The antibiotic ceftazidime is a singlet oxygen quencher as demonstrated by ultra-weak chemiluminescence and by inhibition of AAP consumption

Abstract

We demonstrated that the cephalosporin antibiotic ceftazidime (CAZ) deactivated singlet oxygen ( 1O 2). We then studied the mechanisms of the CAZ effects on the ultra weak chemiluminescence (uwCL) associated with the energy decay of 1O 2 generated by the Mallet reaction (H 2O 2+HOCl → HCl+H 2O+ 1O 2), and on the anthracene-9,10-dipropionic acid (AAP) consumption by 1O 2 generated by irradiation of Rose Bengal (RB). The uwCL generated by the Mallet reaction was amplified (6.2 times) by CAZ. The use of red and blue filters, which absorb radiation below 610 nm and between 470 and 700 nm respectively, demonstrated that CAZ increased the uwCL by a radiation emission at wavelengths shorter than the 633 and 704 nm wavelength emissions of 1O 2. CAZ was excited by scavenging the energy excess of 1O 2, which so returned to its fundamental state, while CAZ deactivated with light emission between 430–480 nm.

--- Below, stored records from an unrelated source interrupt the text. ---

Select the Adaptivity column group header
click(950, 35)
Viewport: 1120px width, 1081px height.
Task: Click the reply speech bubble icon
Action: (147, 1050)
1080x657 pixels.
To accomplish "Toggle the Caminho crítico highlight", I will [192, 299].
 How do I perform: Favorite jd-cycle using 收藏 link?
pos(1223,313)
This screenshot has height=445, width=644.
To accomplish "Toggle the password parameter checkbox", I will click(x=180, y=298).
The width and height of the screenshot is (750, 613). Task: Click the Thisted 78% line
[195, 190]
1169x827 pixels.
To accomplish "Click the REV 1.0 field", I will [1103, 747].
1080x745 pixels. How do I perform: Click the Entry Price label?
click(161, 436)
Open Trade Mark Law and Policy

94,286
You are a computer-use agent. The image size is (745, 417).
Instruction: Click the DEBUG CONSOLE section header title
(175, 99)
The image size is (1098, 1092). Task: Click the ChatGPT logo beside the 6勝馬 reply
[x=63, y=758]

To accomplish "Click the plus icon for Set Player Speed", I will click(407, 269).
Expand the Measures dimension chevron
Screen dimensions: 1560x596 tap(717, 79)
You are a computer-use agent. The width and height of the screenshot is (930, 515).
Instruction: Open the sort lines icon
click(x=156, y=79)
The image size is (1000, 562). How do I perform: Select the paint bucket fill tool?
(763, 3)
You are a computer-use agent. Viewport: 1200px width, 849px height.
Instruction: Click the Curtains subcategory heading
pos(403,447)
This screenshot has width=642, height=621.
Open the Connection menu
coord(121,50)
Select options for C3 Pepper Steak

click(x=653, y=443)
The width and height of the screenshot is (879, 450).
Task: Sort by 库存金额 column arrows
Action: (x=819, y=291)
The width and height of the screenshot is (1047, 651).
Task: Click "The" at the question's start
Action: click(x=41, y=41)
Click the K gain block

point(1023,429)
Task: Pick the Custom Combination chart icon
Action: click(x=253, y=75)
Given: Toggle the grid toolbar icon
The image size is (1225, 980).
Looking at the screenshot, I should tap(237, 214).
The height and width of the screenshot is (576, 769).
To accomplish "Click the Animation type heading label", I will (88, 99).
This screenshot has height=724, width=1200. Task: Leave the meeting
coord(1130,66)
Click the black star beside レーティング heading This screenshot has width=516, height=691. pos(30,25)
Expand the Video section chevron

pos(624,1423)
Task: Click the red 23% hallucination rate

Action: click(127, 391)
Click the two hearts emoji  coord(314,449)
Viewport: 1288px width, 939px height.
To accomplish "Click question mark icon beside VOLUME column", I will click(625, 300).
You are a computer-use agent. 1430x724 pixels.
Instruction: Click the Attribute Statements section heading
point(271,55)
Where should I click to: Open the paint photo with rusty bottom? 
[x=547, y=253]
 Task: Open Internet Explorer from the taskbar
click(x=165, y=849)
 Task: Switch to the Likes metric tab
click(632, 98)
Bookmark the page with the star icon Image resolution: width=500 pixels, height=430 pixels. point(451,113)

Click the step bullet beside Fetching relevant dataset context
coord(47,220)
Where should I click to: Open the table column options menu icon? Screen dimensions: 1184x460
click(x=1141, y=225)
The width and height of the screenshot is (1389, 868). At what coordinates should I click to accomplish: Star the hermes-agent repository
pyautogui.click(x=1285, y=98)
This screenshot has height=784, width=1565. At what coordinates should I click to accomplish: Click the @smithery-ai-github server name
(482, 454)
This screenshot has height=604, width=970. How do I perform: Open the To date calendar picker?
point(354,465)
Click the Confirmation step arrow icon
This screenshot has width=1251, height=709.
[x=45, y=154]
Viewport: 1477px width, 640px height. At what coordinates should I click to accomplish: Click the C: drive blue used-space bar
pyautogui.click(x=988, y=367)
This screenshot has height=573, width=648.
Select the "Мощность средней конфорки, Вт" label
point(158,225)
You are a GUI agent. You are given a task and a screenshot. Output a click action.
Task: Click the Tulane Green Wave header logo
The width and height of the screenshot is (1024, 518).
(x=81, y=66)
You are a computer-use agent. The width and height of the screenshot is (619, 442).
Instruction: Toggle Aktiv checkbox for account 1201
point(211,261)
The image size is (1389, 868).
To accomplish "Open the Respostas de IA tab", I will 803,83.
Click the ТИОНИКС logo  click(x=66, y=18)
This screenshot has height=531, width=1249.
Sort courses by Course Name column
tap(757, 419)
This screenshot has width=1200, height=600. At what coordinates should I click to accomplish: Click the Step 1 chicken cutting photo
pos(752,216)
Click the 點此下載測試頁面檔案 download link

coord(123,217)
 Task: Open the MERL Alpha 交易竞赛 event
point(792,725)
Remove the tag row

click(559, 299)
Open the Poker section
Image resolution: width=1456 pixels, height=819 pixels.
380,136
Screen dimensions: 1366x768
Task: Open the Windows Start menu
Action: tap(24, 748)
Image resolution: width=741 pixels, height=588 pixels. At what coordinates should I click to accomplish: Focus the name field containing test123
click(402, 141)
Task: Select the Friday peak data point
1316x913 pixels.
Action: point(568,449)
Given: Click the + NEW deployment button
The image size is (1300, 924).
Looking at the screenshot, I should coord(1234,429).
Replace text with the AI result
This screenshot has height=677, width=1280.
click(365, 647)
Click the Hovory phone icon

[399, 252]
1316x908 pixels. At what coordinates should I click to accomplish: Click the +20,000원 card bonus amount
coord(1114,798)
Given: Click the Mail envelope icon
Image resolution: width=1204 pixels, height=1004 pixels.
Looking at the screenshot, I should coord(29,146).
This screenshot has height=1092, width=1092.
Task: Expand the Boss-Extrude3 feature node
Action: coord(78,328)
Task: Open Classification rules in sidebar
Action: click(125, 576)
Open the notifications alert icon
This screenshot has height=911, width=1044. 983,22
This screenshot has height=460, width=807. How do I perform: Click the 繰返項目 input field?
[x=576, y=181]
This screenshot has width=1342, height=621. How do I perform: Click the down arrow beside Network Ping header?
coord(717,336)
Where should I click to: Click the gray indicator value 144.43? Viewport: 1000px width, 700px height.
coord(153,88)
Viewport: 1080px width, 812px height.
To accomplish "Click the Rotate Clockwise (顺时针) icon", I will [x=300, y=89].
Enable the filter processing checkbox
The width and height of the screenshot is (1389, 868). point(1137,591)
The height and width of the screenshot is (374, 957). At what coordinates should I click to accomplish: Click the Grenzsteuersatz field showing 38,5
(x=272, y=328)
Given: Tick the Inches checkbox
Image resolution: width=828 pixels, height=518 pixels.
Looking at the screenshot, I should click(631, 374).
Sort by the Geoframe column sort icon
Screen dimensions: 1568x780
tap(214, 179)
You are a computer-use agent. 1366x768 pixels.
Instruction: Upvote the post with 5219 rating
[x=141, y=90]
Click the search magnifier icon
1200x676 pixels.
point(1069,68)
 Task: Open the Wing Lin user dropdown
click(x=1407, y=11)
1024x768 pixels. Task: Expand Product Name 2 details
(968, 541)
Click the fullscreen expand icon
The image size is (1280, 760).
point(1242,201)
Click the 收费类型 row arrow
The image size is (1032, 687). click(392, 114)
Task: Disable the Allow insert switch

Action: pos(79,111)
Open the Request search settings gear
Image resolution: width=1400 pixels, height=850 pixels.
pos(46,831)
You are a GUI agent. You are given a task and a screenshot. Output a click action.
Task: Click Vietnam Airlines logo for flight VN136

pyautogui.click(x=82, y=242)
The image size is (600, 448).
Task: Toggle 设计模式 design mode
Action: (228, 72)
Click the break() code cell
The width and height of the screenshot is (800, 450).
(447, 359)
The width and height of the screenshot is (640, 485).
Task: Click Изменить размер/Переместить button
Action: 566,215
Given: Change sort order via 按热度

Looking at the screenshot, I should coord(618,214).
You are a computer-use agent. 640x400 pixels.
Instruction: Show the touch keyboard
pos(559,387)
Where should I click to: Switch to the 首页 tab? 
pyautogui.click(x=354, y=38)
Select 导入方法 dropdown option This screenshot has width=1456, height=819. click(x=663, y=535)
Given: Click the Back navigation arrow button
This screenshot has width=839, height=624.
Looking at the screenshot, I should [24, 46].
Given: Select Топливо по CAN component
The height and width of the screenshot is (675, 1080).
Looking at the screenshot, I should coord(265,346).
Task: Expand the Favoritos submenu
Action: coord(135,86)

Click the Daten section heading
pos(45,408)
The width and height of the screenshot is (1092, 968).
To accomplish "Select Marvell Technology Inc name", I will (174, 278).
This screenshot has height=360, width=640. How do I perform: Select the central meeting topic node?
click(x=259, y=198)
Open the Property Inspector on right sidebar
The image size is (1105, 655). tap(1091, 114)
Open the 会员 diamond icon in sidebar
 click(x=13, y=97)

CAZ also inhibited in a dose-dependent manner the consumption of AAP by 1O 2 generated by the irradiation of RB. The protection of AAP by 5×10 −3 M CAZ was equivalent to that of 10 −3 M histidine and 3×10 −6 M sodium azide. This process of 1O 2 deactivation will be useful in diseases characterized by an excessive PMN activation with a release of activated oxygen species.